1) You would need to make the movie 24 hours or more long if you're going to include everything from the book (calling Erich von Stroheim! Or Andy Warhol!)
2) You really should "get over the acting style of the era." It's a creature of the silent screen era it had recently displaced; and the silent film acting style, in turn, was based on the acting style of stage players in which actors gesticulated and otherwise strained to make themselves heard and understood by the patrons sitting all the way in the back rows.
3) People in real life in the 18th, 19th and early 20th Centuries affected a manner in their behavior and written and oral communications that you, apparently, aren't able to abide today; doubtless, future generations will look back at you, me, and all our contempories today as being "quaint" and "dated" -- or do you really think that OUR generation has reached the everlasting pinacle of human evolution and achievement? And yet, doesn't an attitude like that ooze of misplaced and inappropriate smugness, snobbery and arrogance? As for me, I'll take Shakesperian or Dickensian dialogue over modern gutter / street lingo and behavior, ANY day!
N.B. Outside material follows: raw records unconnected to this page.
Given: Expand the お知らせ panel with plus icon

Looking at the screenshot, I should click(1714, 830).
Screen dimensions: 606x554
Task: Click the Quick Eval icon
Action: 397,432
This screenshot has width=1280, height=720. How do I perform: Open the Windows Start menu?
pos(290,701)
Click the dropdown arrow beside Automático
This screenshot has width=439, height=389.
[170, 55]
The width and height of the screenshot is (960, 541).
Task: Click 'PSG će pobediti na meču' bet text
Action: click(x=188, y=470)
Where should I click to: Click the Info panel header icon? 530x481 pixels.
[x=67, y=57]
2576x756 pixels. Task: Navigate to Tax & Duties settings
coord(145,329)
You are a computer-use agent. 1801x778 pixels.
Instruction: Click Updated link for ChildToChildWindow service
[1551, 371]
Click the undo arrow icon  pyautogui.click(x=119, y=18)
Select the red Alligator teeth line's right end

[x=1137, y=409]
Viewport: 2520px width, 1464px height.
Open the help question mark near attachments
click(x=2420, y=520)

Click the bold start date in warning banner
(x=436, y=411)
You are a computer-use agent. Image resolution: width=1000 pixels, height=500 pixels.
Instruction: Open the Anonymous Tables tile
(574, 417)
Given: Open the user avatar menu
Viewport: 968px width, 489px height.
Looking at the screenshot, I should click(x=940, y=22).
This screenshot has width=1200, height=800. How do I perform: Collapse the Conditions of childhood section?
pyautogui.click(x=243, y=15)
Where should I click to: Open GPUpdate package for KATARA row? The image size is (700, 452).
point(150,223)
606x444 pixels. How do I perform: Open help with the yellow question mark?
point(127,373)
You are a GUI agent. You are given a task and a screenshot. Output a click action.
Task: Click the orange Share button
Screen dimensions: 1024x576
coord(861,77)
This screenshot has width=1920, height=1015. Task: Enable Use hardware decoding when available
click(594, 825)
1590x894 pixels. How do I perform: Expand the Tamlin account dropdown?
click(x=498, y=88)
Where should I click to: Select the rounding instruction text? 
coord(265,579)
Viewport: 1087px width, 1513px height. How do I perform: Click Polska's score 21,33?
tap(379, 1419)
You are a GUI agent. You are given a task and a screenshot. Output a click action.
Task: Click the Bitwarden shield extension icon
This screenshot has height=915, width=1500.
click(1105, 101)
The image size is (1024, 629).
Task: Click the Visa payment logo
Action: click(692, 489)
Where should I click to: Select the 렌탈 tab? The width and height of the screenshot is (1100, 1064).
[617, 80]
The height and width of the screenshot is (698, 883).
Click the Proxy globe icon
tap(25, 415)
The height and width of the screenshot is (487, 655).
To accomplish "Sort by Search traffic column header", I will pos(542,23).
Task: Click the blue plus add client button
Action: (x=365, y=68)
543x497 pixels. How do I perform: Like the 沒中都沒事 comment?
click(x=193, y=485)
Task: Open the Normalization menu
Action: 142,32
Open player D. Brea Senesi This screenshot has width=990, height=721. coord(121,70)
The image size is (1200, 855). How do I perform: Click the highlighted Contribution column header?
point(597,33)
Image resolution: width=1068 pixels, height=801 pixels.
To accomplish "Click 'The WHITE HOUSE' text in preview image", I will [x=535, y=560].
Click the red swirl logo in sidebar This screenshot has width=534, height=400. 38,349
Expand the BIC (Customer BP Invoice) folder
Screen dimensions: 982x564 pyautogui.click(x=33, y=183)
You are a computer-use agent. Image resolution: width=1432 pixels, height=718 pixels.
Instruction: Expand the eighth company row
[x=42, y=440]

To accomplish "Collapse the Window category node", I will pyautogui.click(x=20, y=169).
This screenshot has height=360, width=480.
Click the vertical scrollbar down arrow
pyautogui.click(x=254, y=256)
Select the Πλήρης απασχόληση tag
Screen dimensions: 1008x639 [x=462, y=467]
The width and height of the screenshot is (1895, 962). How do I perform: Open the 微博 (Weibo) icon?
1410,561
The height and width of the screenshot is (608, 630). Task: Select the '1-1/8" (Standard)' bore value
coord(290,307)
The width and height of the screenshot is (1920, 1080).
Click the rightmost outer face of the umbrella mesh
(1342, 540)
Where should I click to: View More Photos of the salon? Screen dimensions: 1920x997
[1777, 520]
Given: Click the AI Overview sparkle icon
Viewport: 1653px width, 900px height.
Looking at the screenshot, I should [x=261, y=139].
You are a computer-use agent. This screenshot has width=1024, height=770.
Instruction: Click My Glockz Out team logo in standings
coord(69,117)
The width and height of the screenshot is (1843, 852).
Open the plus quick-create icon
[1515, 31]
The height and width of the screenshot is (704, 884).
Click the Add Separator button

And the acting is quite good anyway. Ronald Colman, Edna May Oliver, Blanche Yurka, et al, did just fine in their deliveries and with the script they were given to act out; so, please, DO "get over it."
Okay folks, show's over, nothing to see here!
Exactly, vinidici. Coleman's performance could by no one's calculation be considered 'Quaint" or "dated". It was simply magnificent, imo. And, I can't imagine Blanche Yurka's impassioned appeal to the assembly presented in the monotonic, self-conscious, lazy performance style of many of today's acting notables. Yurka's performance is a director's dream come true.